Notre pays a un problème de démocratie, un problème de fracture sociale, un problème d’économie, un problème de dette. Nicolas Sarkozy va aggraver les problèmes de la démocratie et la fracture du tissu social, Ségolène Royal, par son programme, va aggraver durablement les problèmes de l’économie et l’un comme l’autre vont déséquilibrer le déficit et la dette.

 

De surcroît, par leur choix de l’affrontement camp contre camp, ils affaiblissent durablement la France.

Dans les deux cas, sauf correction forte que je n’aperçois pas, et dont je tiendrai compte si elles intervenaient, ce qui se prépare, après les belles promesses, c’est une nouvelle déception du pays, une impuissance, une paralysie.

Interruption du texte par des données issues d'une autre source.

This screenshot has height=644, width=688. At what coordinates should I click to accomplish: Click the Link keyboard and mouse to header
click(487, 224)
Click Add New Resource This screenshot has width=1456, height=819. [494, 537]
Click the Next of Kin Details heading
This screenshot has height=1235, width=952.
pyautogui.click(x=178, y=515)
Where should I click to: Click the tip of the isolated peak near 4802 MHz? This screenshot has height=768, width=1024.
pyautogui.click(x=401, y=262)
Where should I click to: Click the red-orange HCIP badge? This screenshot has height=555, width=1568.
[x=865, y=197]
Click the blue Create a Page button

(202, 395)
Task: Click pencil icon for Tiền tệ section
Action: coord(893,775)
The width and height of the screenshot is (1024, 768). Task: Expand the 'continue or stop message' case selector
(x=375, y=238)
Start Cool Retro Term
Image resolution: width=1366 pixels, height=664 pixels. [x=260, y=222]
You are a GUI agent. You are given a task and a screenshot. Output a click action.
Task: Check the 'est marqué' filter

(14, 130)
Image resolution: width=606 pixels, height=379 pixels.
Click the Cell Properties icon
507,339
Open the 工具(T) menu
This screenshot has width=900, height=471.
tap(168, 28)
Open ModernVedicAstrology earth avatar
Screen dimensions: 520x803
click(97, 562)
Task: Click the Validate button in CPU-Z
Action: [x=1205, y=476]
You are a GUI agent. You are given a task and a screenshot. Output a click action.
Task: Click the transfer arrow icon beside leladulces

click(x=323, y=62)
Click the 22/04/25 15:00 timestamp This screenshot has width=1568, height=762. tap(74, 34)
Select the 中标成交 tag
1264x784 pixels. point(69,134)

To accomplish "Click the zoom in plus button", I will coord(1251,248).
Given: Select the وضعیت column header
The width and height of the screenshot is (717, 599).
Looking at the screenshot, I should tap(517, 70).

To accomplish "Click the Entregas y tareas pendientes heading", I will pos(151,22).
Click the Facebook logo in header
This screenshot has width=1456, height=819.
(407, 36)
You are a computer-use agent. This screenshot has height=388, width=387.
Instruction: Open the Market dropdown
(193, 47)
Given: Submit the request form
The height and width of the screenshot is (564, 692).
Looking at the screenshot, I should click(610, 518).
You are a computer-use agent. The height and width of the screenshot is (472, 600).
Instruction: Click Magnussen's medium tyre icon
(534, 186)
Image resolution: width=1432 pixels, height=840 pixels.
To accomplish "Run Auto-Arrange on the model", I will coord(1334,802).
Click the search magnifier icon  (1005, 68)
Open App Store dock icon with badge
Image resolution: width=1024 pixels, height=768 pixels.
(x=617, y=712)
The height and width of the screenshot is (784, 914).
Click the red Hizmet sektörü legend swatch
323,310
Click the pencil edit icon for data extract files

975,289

Dans cette situation, je ne donnerai pas de consigne de vote. J’estime que les Français qui ont voté pour moi sont en conscience des citoyens libres de leur choix.

Je ne reviendrai pas en arrière sur notre chemin de liberté. Je ne cherche ni n’accepterai aucune soumission ou ralliement à l’un des deux camps.


 
Je veux au contraire garantir aux Français que quel que soit le vainqueur, ils trouveront pour les représenter une force de contre-pouvoir, libre, capable de dire oui si l’action va dans le bon sens et non si elle va dans le mauvais sens. Capable, autrement dit, de faire sortir la politique des réflexes du toujours pour et du toujours contre, pour défendre l’intérêt général.

 

Je serai le garant de cette indépendance et de la défense de l’intérêt général du peuple français.

Je suis un homme d’ouverture, ouvert à toute discussion de bonne foi. Ségolène Royal a proposé d’avoir avec moi un débat « public et ouvert ». J’accepte ce débat, sans arrière-pensées, par exemple à la télévision.

Nicolas Sarkozy n’a pas proposé le même débat, mais s’il le faisait je l’accepterais aussi.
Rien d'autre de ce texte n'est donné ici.